It should now be apparent to those skilled in the art that the
constant flow burnishing apparatus 100 of the present invention,
unlike conventional constant pressure burnishing apparatus that
follow the surface topography of the part, automatically increases
the force F being applied to the burnishing member 106, and the
corresponding pressure being exerted against the surface 108, on
high points and decreases on low points along the surface 108.
Accordingly, the pressure or the compressive force exerted on the
surface 108 of the part 110 by the burnishing member 106 can be
precisely regulated to provide optimum surface finish and uniform
burnishing of the part.
[0079] In a preferred embodiment of the invention, the proper
pressure or compressive force to be applied to the surface 108 of
the part 110 during the burnishing operation is provided by using
the position regulator 134 whereby the force F being applied to the
burnishing member 106 is a function of the position of the socket
102. As shown, the position regulator 134 includes a spring means
140, such as a coil spring, deflection members, or Belleville
washers, having a known spring characteristic, which compresses or
expands axially to apply a given normal force F to the burnishing
member 106. Because the burnishing member 106 is coupled through
the spring means 140, the force F being applied to the burnishing
member 106 and the resulting pressure being exerted on the surface
108 of the part 110 can be accurately controlled by positioning
(moving) the socket 102 using the conventional machine tool fixture
(not shown). The control unit 132 operates with a feed back signal
from the pressure sensor 130 to achieve closed loop control of the
force F and the corresponding pressure being exerted on the surface
by the burnishing member 106.
[0080] Preferably the machine tool fixture supporting the socket
102 is a "three-axis" machine that provides for linear motion along
mutually orthogonal axis of a fixed coordinate system.
[0081] It should now be apparent to those skilled in the art that
by using a programmable control unit 132 which is configured to
continuously track the position of the burnishing member 106, the
socket 102 can be accurately positioned and moved in a selected
pattern. Further, in combination with passing the burnishing member
is a selected pattern across the surface of the part, the pressure
being exerted against the surface may be varied to obtain a region
having the desired residual stress distribution and magnitude of
compression.
[0082] In another preferred embodiment of the invention, the proper
pressure or compressive force to be applied to the surface 108 of
the part 110 during the burnishing operation is provided by use of
the pressure regulator 136. As shown in FIG. 10, the pressure
regulator 136 comprises a source of pressurized fluid 141 for
providing pneumatic or hydraulic pressure against a piston 142,
diaphragm or other similar means. The piston 142 is coupled to the
burnishing member 106 in such a manner that movement of the piston
142 operates to increase or decrease the force F being applied to
the burnishing member 106 thereby increasing or decreasing the
corresponding pressure being exerted by the burnishing member 106
on the surface 108 of the part 110. In operation, for constant
pressure burnishing, the machine tool fixture moves the socket 102
in a predetermined pattern along the surface 108 of the part 110.

---------------

- [Activity]: Please carry on the burnishing apparatus passage above, picking up right after its final sentence.

- [Data block]:
---------------

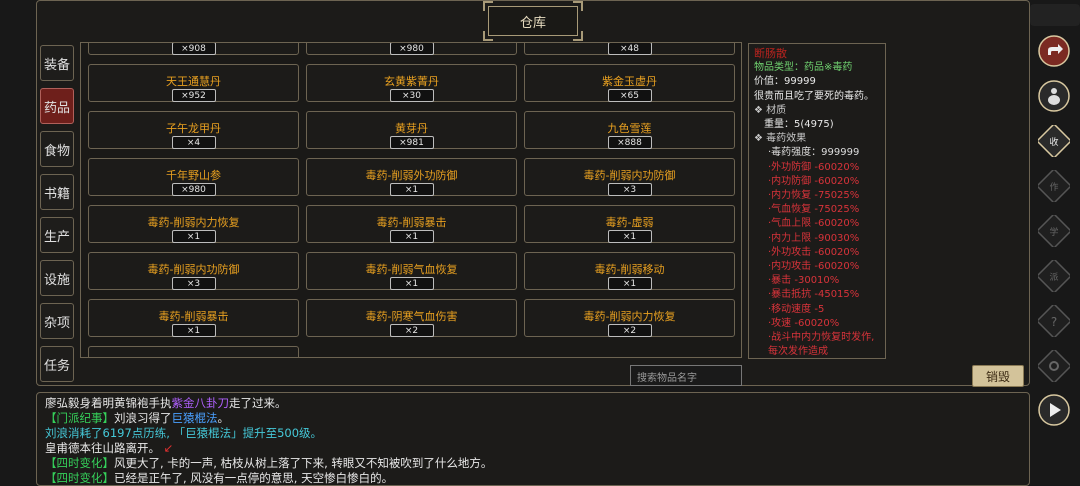 This screenshot has width=1080, height=486. I want to click on sect-icon: 派, so click(1054, 276).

---------------

- [Response for this exercise]:
The control unit 132 functions with a feed back signal from the
pressure sensor 130 to achieve closed loop control of the force F
and the corresponding pressure being exerted on the surface 108 by
the burnishing member 106. It should now be apparent to those
skilled in the art that by using the control unit 132, the
burnishing member 106 can be accurately moved in a selected pattern
while exerting a predetermined pressure against the surface 108 of
the part 110 to obtain a region having the desired residual stress
distribution and magnitude of compression.
[0083] Conventional constant pressure burnishing apparatus require
a containment means, such as end caps, for maintaining the
burnishing member withing the apparatus. The containment means must
be capable of withstanding high pressure and forces, including the
time when the burnishing member is not in contact with the surface
of the part. In the event that the containment means fails, the
burnishing member could be propelled from the burnishing apparatus
at high velocity. In contrast, the constant flow burnishing
apparatus of the subject invention eliminates the need of a
containment means that is capable of withstanding high
pressure.
[0084] Referring to FIGS. 11, 12 and 13, the burnishing member 106
may be selected from various materials having a higher yield
strength than the part 110 being burnished and having a relatively
high elastic modules to allow maximal deformation of the part 110.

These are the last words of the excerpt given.